10. Both kids can play in the bathtub for inordinate amounts of time.
My life (and the lives of the majority of parents) has become a game of can-I-possibly-shower-before-someone-needs-something roulette. But for the kids, bath time is the best time. There’s water, bubbles, brightly colored bath toys that may or may not squirt water, the undivided attention of no less than one parent lest someone will most certainly flood the bathroom floor. What’s not to love?
11. The toddler can tackle me without warning.
He can come running up behind me while I’m sitting on the floor playing with his brother and throw the full weight of his body against my back. He can expect that I will reach back and grab him and flip him forward, because I will. Over and over, knowing that one day he won’t want me to. So I’ll flip him until he’s too heavy. That day, he will learn what it looks like when mommy throws her back.
12. Either one of my kids can invade my personal space.
Personal bubble? What’s that? Respect for boundaries? Nope. The kid is coming in whenever he wants. That’s fine. Get in here, kiddo. Let me love you. The day you stop invading my personal space is the day I start invading yours, because you are mine. And moms can get away with so much that others would not.

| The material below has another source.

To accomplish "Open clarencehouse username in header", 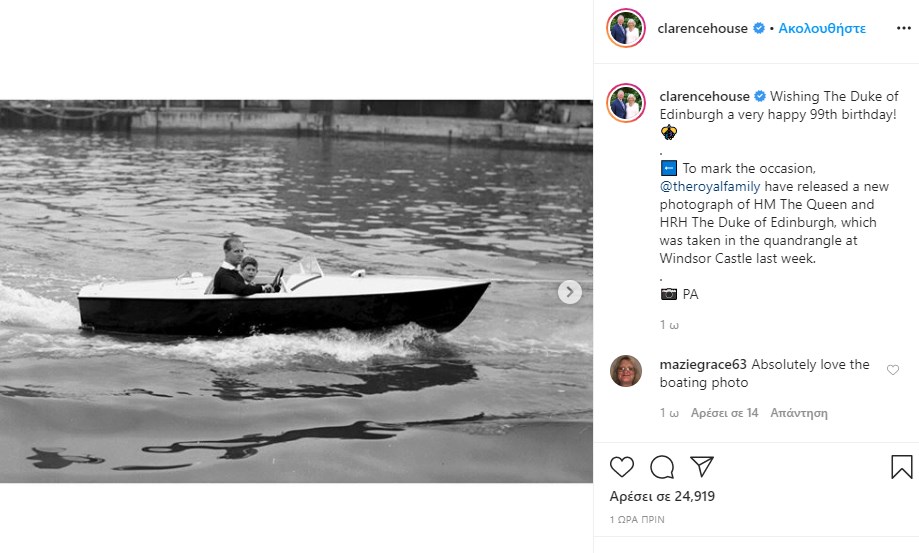I will 702,28.
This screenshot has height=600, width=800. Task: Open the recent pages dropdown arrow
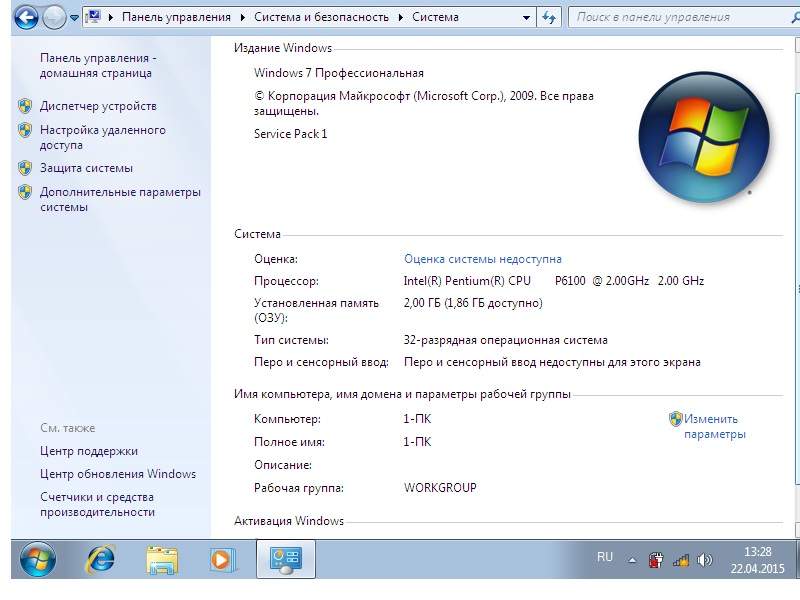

The list of what my kids can get away with is long and ever-changing. But so is the list of what I can get away with as their mom. I will always hug them in public, hold their hands, kiss their hurt arms, and warn them about that curb they’re so casually walking toward in all their childhood naïveté. No matter how many birthdays they celebrate, they will always be my babies. As we learned from Dave Grohl: Breathe out, so I can breathe you in (even when your baby’s breath stinks of whole milk and Goldfish). Stay this close, sweet baby.